Partitioning Switches that use the PySiLK Plug-in
The SiLK Python plug-in provides support for filtering by
expressions or complex functions written in the Python programming language.
See the silkpython(3) and
pysilk(3) manual pages for information and examples for
how to use Python to manipulate SiLK data structures. When multiple
Partitioning Switches are given, the Python plug-in is the next-to-last to
be invoked. Only the code specified by the --plugin switch is called
after the Python code.
- --python-file=FILENAME
- Pass the record if the result of the processing the flow with the function
named rwfilter() in FILENAME is true. The
function should take a single silk.RWRec object as an argument.

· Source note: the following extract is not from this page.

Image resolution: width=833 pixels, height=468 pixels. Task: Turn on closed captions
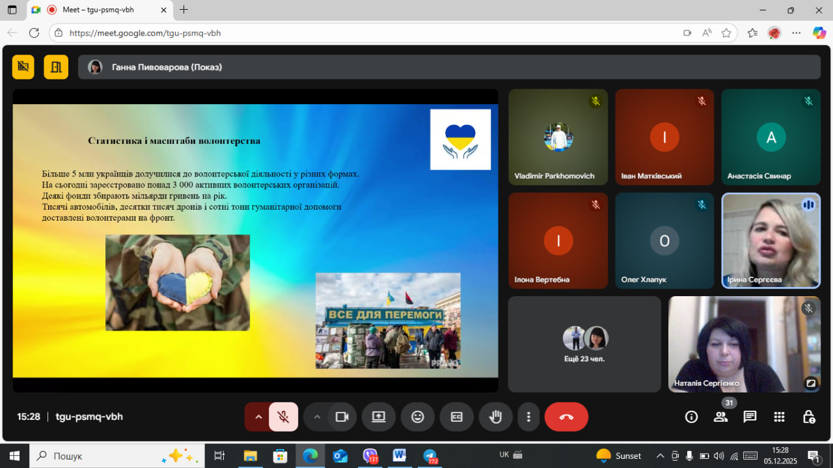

See
silkpython(3) for details.
- --python-expr=PYTHON_EXPRESSION
- Pass the record if the result of the processing the flow with the
specified PYTHON_EXPRESSION is true. The expression is evaluated as
if it appeared in the following context:
from silk import *
def rwfilter(rec):
return (PYTHON_EXPRESSION)
Partitioning Switches that use the IP-Association
Plug-In
The IPA plug-in, ipafilter.so, provides switches that can
partition flows using data in an IP Association database. For this plug-in
to be available, SiLK must be compiled with IPA support and IPA must be
configured. See ipafilter(3) and
<http://tools.netsa.cert.org/ipa/> for additional information.
- --ipa-src-expr=IPA_EXPR
- Use IPA_EXPR to partition flows based on the source IP of the flow
matching the IPA_EXPR expression.
- --ipa-dst-expr=IPA_EXPR
- Use IPA_EXPR to partition flows based on the destination IP of the
flow matching the IPA_EXPR expression.
- --ipa-any-expr=IPA_EXPR
- Use IPA_EXPR to partition flows based on either the source or
destination IP of the flow matching the IPA_EXPR expression.
- --compression-method=COMP_METHOD
- Specify the compression library to use when writing output files. If this
switch is not given, the value in the SILK_COMPRESSION_METHOD environment
variable is used if the value names an available compression method. When
no compression method is specified, output to the standard output or to
named pipes is not compressed, and output to files is compressed using the
default chosen when SiLK was compiled. The valid values for
COMP_METHOD are determined by which external libraries were found
when SiLK was compiled. To see the available compression methods and the
default method, use the --help or --version switch. SiLK can
support the following COMP_METHOD values when the required
libraries are available.
- none
- Do not compress the output using an external library.
- zlib
- Use the zlib(3) library for compressing the output,
and always compress the output regardless of the destination. Using zlib
produces the smallest output files at the cost of speed.
- lzo1x
- Use the lzo1x algorithm from the LZO real time compression library
for compression, and always compress the output regardless of the
destination. This compression provides good compression with less memory
and CPU overhead.
- snappy
- Use the snappy library for compression, and always compress the
output regardless of the destination. This compression provides good
compression with less memory and CPU overhead. Since SiLK
3.13.0.
- best
- Use lzo1x if available, otherwise use snappy if available, otherwise use
zlib if available. Only compress the output when writing to a file.
- --dry-run
- Perform a sanity check on the input arguments to check that the arguments
are acceptable. In addition, prints to the standard output the names of
the files that would be accessed (and the names of missing files if
--print-missing is specified). rwfglob(1) can
also be used to generate the lists of files that rwfilter would
access.
- --help
- Print the available options and exit. Options that add fields (for
example, options that load plug-ins, prefix maps, or PySiLK extensions)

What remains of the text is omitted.